Manfred Beer

Personal information
- Full name: Manfred Beer
- Born: 2 December 1953 (age 72) Altenberg, Bezirk Dresden, East Germany
- Height: 1.75 m (5 ft 9 in)

Sport

Professional information
- Sport: Biathlon
- Club: SG Dynamo Zinnwald
- World Cup debut: 13 January 1978

Olympic Games
- Teams: 1 (1976)
- Medals: 1 (0 gold)

World Championships
- Teams: 4 (1974, 1977, 1978, 1979)
- Medals: 3 (2 gold)

World Cup
- Seasons: 3 (1977/78–1979/80)
- Individual victories: 0
- Individual podiums: 1

Medal record
Men's biathlon
Representing East Germany
Olympic Games
| Bronze medal – third place | 1976 Innsbruck | 4 × 7.5 km relay |
World Championships
| Gold medal – first place | 1978 Hochfilzen | 4 × 7.5 km relay |
| Gold medal – first place | 1979 Ruhpolding | 4 × 7.5 km relay |
| Bronze medal – third place | 1977 Lillehammer | 4 × 7.5 km relay |

= Manfred Beer =

East German biathlete

Manfred Beer (born 2 December 1953) is a former East German biathlete.

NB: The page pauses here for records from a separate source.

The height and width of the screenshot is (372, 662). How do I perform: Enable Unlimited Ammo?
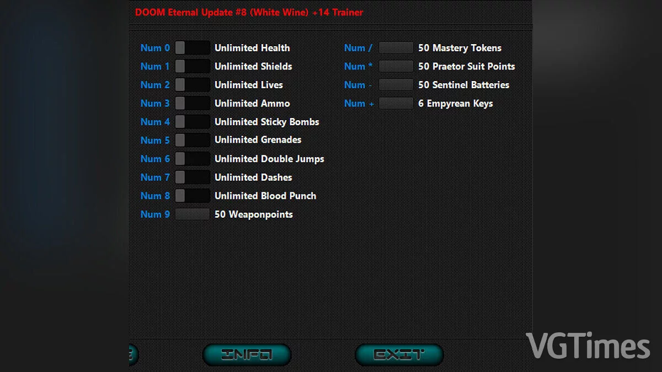(192, 103)
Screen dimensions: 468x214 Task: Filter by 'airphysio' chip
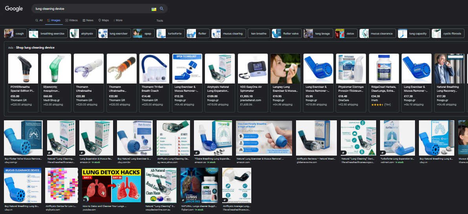pyautogui.click(x=82, y=34)
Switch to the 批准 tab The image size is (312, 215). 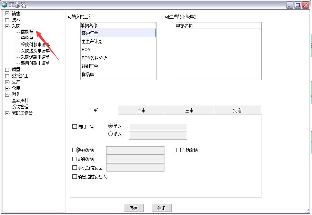(237, 110)
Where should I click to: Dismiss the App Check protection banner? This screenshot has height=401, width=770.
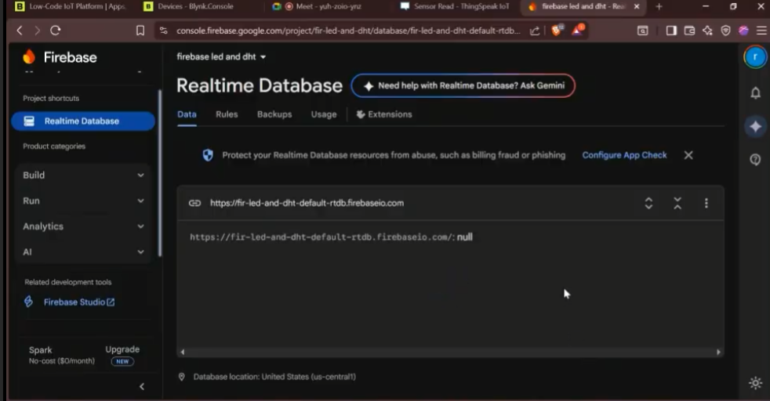(x=688, y=155)
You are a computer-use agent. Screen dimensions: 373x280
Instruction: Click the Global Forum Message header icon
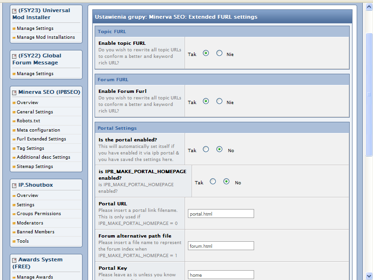(x=14, y=56)
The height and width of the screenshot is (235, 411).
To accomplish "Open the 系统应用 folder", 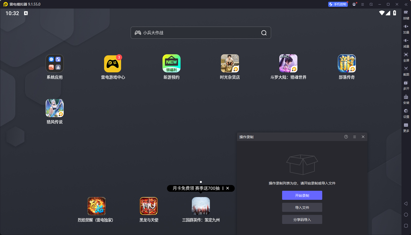I will pos(54,64).
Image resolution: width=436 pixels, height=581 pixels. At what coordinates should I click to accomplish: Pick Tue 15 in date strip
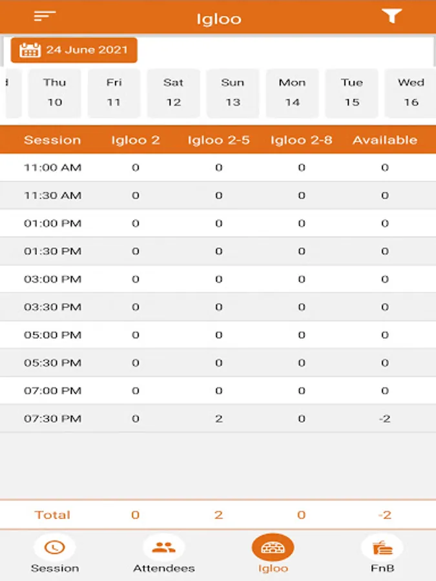click(x=351, y=92)
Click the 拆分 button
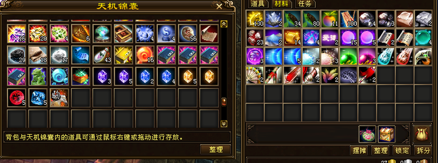The image size is (438, 163). click(423, 150)
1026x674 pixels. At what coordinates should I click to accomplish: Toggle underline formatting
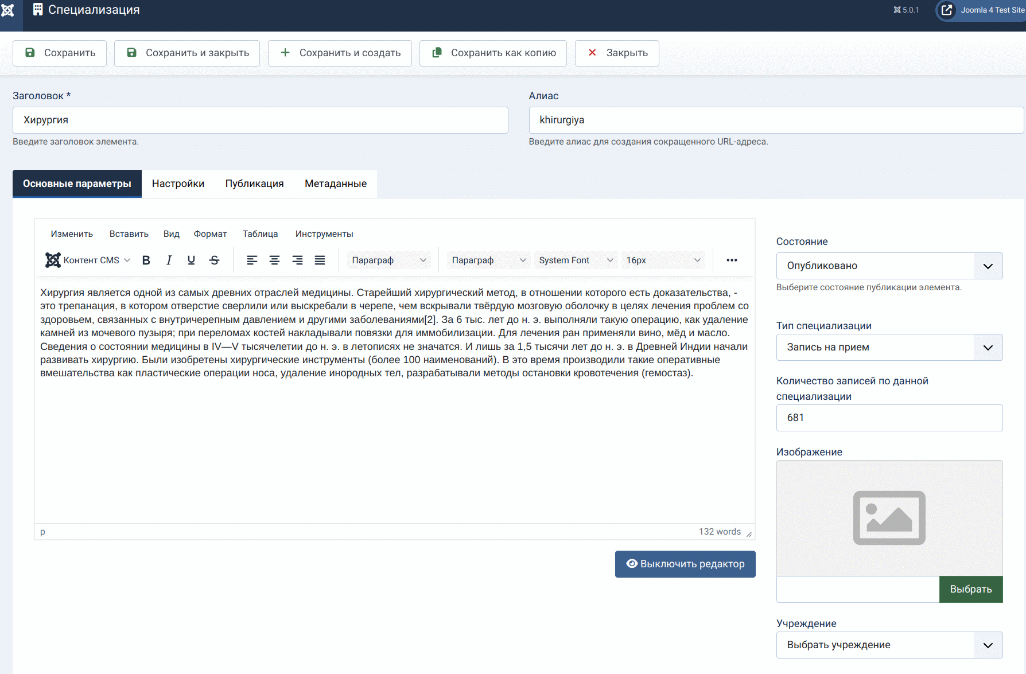click(191, 260)
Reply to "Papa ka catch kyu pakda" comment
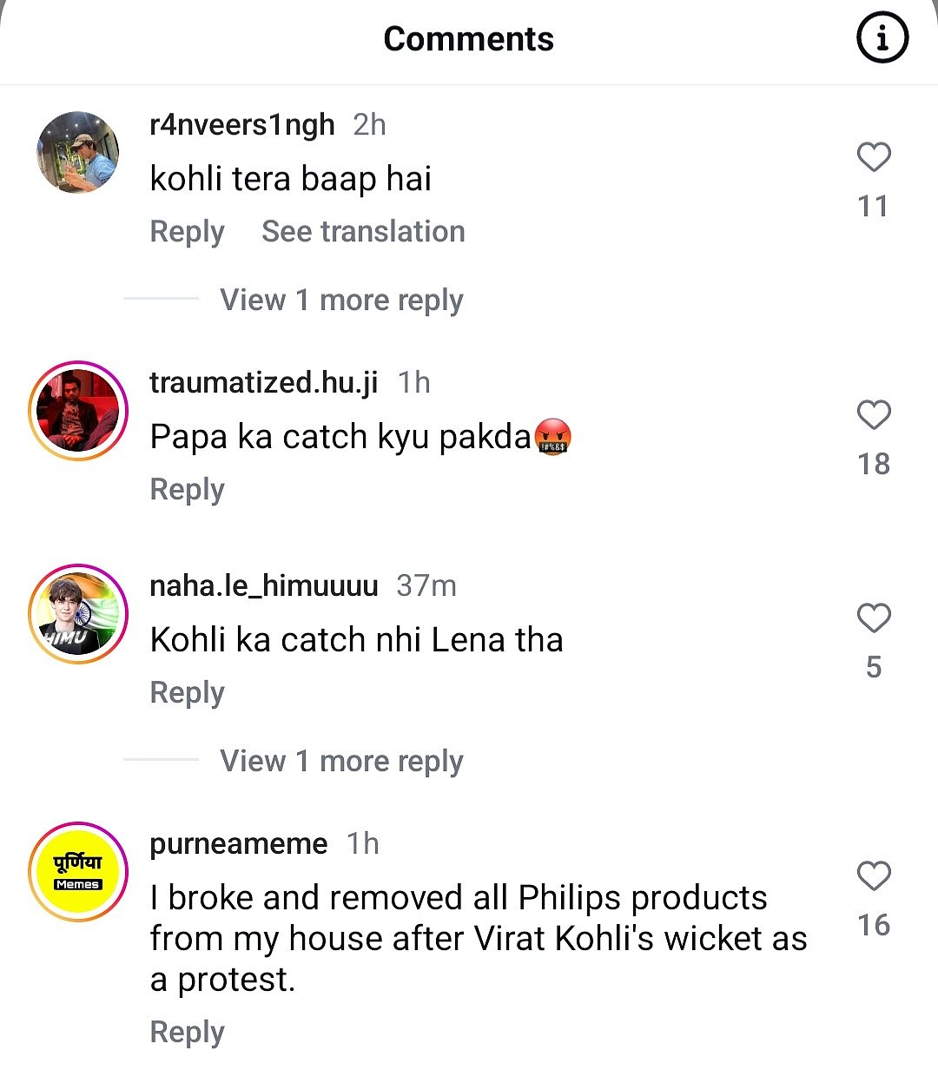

During his career, he won a bronze medal at the 1976 Winter Olympics as part of the East German 4 × 7.5 km relay team and two gold medals and one bronze medal in World Championships, also as part of the 4 × 7.5 km relay team.

==Biathlon results==
All results are sourced from the International Biathlon Union.

===Olympic Games===
1 medal (1 bronze)

| Event | Individual | Relay |
|---|---|---|
| Austria 1976 Innsbruck | 27th | Bronze |

===World Championships===
3 medals (2 gold, 1 bronze)

| Event | Individual | Sprint | Relay |
|---|---|---|---|
| URS 1974 Minsk | — | 27th | 4th |
| NOR 1977 Lillehammer | 5th | 15th | Bronze |
| AUT 1978 Hochfilzen | 15th | — | Gold |
| FRG 1979 Ruhpolding | 14th | — | Gold |

- During Olympic seasons competitions are only held for those events not included in the Olympic program.